**PAGE EXTRACT**
┄┄┄┄┄┄

El Salvador’s ranking in the Gallup index began to rise in 2019, the year that Nayib Bukele was elected president. Building on past governments’ mano dura (iron fist) approach, he has taken an extreme hard line against gangs like the Mara Salvatrucha (MS13) and the 18th Street Gang (Barrio 18) that once terrorized the country. 

In March 2022, Bukele implemented a state of emergency following a wave of killings carried out by gangs. The state of emergency expanded police powers and suspended basic rights. Under the state of emergency, which has since been extended for 20 consecutive months, the government has imprisoned more than 72,000 people, with reports of human rights abuses including arbitrary arrest, disappearances, and torture. 

SEE ALSO: El Salvador Police Reports Contradict Bukele’s Triumphalism

But Bukele’s policies have been effective in dismantling the gangs and increasing citizen security. Between 2021 and 2022, homicides decreased 57%, and gang presence in the country has all but disappeared, though they remain a subtle threat. The Gallup index reflects what many media outlets have reported: residents say that they can now move freely in areas formerly controlled by gangs.

┄┄┄┄┄┄

**INPUT DATA**
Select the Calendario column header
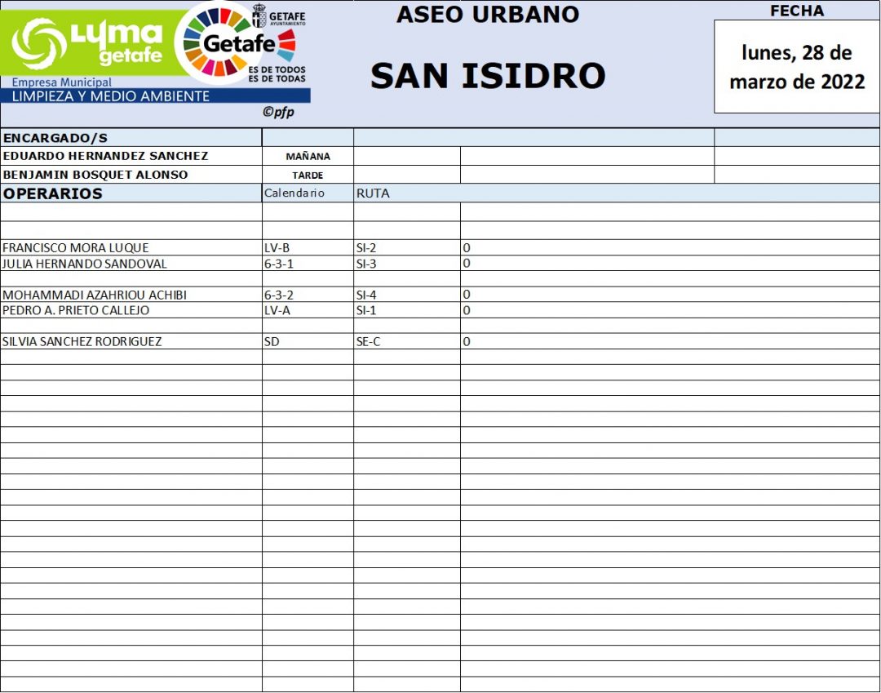 coord(294,193)
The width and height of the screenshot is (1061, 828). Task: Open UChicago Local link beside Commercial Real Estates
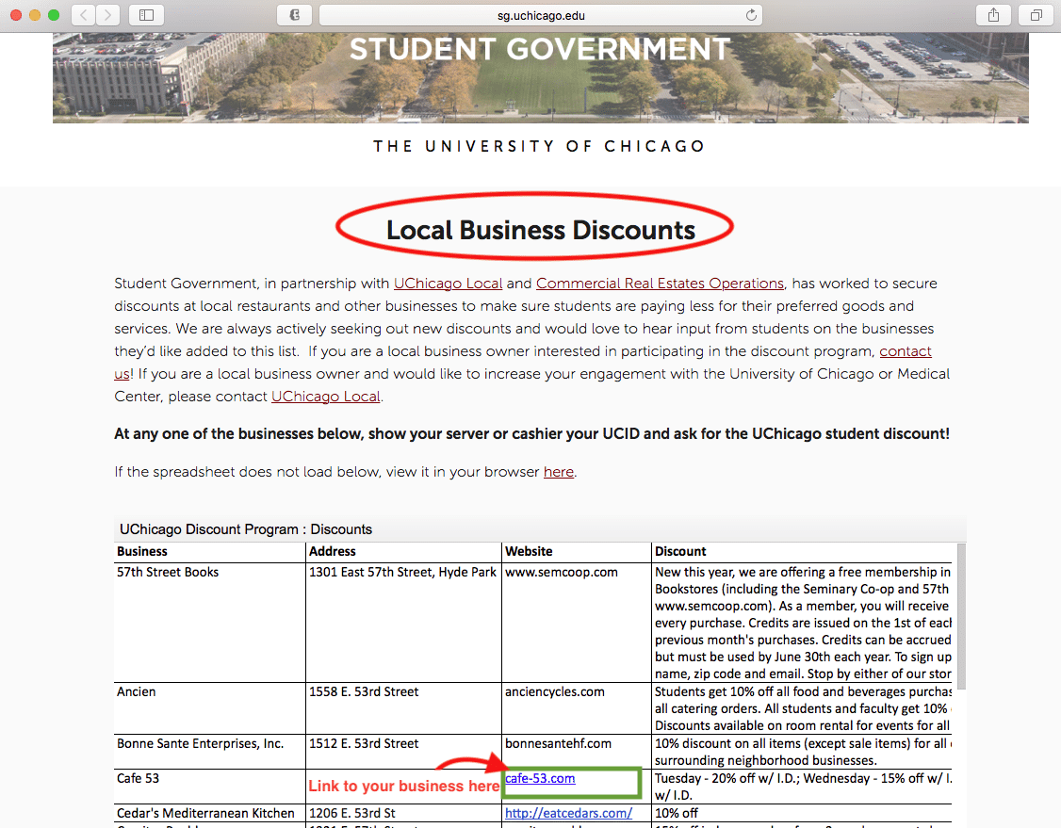pos(448,284)
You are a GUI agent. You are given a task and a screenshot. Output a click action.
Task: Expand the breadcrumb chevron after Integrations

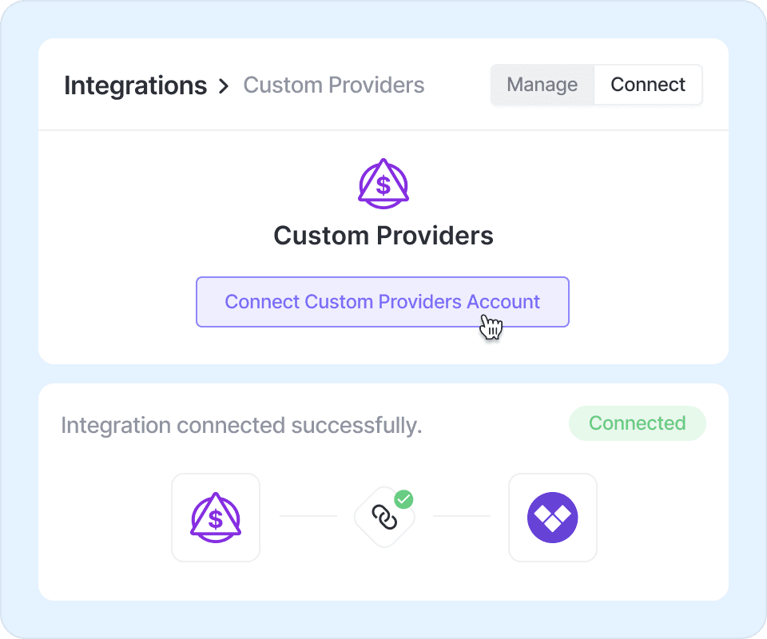(x=224, y=86)
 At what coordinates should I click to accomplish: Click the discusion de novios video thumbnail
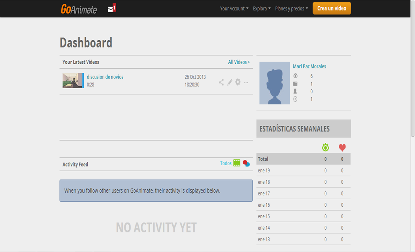(72, 81)
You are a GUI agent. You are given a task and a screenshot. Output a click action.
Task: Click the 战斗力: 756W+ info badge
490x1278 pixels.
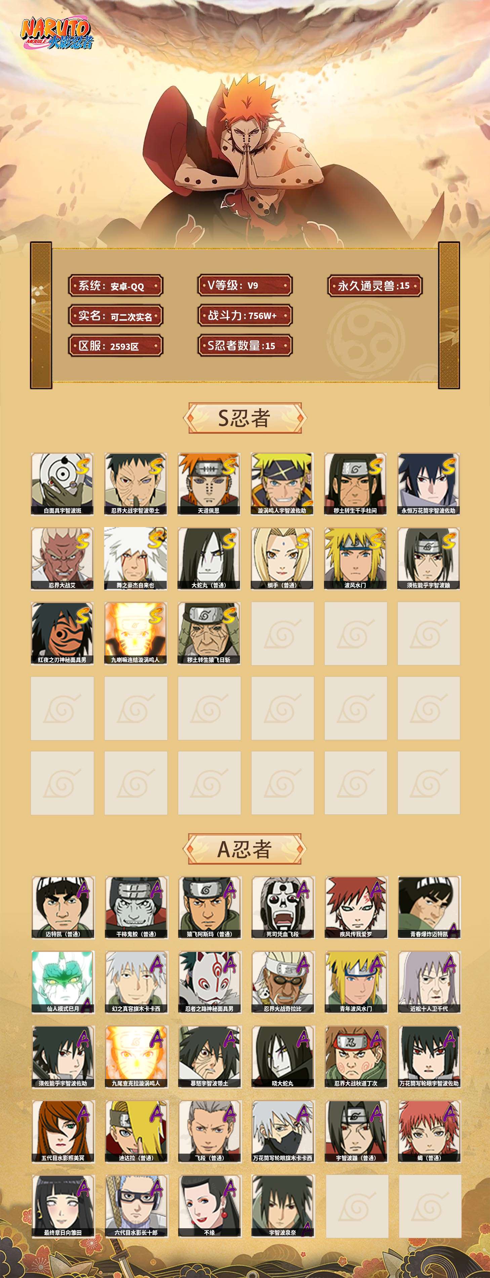coord(245,316)
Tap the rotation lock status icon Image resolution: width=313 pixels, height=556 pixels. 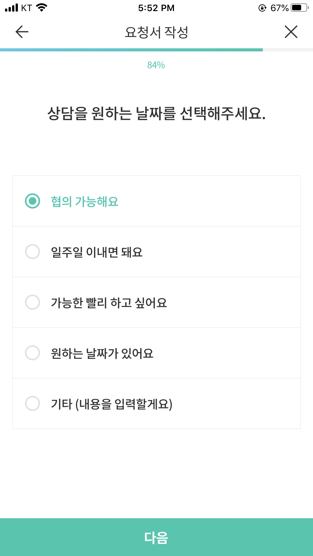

┄┄┄┄┄┄

**WORK ORDER A**
In the El Salvador passage, by what percentage did homicides fall between 2021 and 2022?
**WORK ORDER B**
Please transcribe the El Salvador passage, starting at the words "SEE ALSO: El" and stopping after the words "controlled by gangs.".

**RESPONSE AREA A**
57%

**RESPONSE AREA B**
SEE ALSO: El Salvador Police Reports Contradict Bukele’s Triumphalism

But Bukele’s policies have been effective in dismantling the gangs and increasing citizen security. Between 2021 and 2022, homicides decreased 57%, and gang presence in the country has all but disappeared, though they remain a subtle threat. The Gallup index reflects what many media outlets have reported: residents say that they can now move freely in areas formerly controlled by gangs.